Distributed Learning Systems For Autonomous Vehicles
DOI:
https://doi.org/10.63278/jicrcr.vi.3414Abstract
The rapid evolution of autonomous vehicle technology has created unprecedented demands for sophisticated machine learning models capable of real-time decision-making while preserving user privacy. This article presents a comprehensive analysis of Federated Learning architectures specifically designed for autonomous vehicle applications, examining how these distributed learning paradigms enable collaborative model training without compromising sensitive data privacy. It explores the integration of cloud-edge computing frameworks, advanced cryptographic protocols, and geospatial intelligence systems that collectively enable privacy-preserving AI deployment at scale.

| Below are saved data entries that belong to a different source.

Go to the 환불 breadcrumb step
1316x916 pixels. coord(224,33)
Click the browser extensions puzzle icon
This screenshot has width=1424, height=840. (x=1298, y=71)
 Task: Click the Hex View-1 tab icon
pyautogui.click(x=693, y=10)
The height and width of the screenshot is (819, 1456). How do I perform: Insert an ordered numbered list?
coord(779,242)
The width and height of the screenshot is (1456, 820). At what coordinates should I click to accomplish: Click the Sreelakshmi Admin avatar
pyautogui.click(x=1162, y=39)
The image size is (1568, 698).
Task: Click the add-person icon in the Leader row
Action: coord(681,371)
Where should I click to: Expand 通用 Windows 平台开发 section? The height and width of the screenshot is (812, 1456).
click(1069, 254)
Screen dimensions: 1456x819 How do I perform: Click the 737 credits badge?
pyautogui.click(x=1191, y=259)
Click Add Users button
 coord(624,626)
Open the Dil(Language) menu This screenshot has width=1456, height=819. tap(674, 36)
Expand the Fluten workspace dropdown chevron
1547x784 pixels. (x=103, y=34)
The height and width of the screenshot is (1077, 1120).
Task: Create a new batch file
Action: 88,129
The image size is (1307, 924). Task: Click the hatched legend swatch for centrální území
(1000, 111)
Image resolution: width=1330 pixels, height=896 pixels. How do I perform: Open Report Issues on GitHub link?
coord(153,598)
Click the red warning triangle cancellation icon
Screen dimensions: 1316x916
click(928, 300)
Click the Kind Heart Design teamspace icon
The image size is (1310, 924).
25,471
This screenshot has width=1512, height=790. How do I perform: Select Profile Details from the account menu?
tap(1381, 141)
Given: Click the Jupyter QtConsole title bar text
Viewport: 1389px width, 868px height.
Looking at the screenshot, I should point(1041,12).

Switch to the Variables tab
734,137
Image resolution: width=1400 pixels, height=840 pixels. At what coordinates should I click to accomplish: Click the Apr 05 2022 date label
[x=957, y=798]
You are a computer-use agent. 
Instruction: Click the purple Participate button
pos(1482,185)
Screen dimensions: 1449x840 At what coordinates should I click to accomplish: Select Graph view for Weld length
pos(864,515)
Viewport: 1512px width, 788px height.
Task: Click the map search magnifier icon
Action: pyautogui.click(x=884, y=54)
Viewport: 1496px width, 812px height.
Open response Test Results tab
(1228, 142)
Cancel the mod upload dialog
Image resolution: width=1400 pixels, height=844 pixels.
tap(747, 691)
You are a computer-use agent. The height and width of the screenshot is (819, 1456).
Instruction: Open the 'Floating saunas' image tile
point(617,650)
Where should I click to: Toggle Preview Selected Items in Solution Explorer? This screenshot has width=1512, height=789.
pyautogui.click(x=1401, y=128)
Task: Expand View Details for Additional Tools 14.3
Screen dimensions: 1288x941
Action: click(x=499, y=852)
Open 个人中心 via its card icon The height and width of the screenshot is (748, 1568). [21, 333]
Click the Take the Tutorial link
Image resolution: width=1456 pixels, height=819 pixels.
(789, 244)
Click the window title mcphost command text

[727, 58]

The article systematically reviews recent implementations and case studies from leading automotive manufacturers, demonstrating how federated architectures achieve enhanced vehicle safety, improved route optimization, and robust privacy protection while addressing the unique challenges of vehicular networks. The article examines core architectural principles including distributed computation, secure aggregation, and privacy preservation mechanisms that form the foundation of vehicular federated learning systems. It analyzes hierarchical federated learning architectures that leverage multi-tier cloud-edge integration, enabling efficient resource utilization while maintaining model consistency across diverse operational environments. The article covers advanced privacy-preserving mechanisms including differential privacy integration and cryptographic protocols that provide mathematical guarantees against privacy leakage. Additionally, it explores geospatial intelligence integration and location-aware learning approaches that address the spatial heterogeneity inherent in vehicular data. Through a comprehensive evaluation of real-world deployment challenges and performance metrics, this article provides essential insights for implementing scalable, privacy-preserving federated learning systems in production autonomous vehicle environments.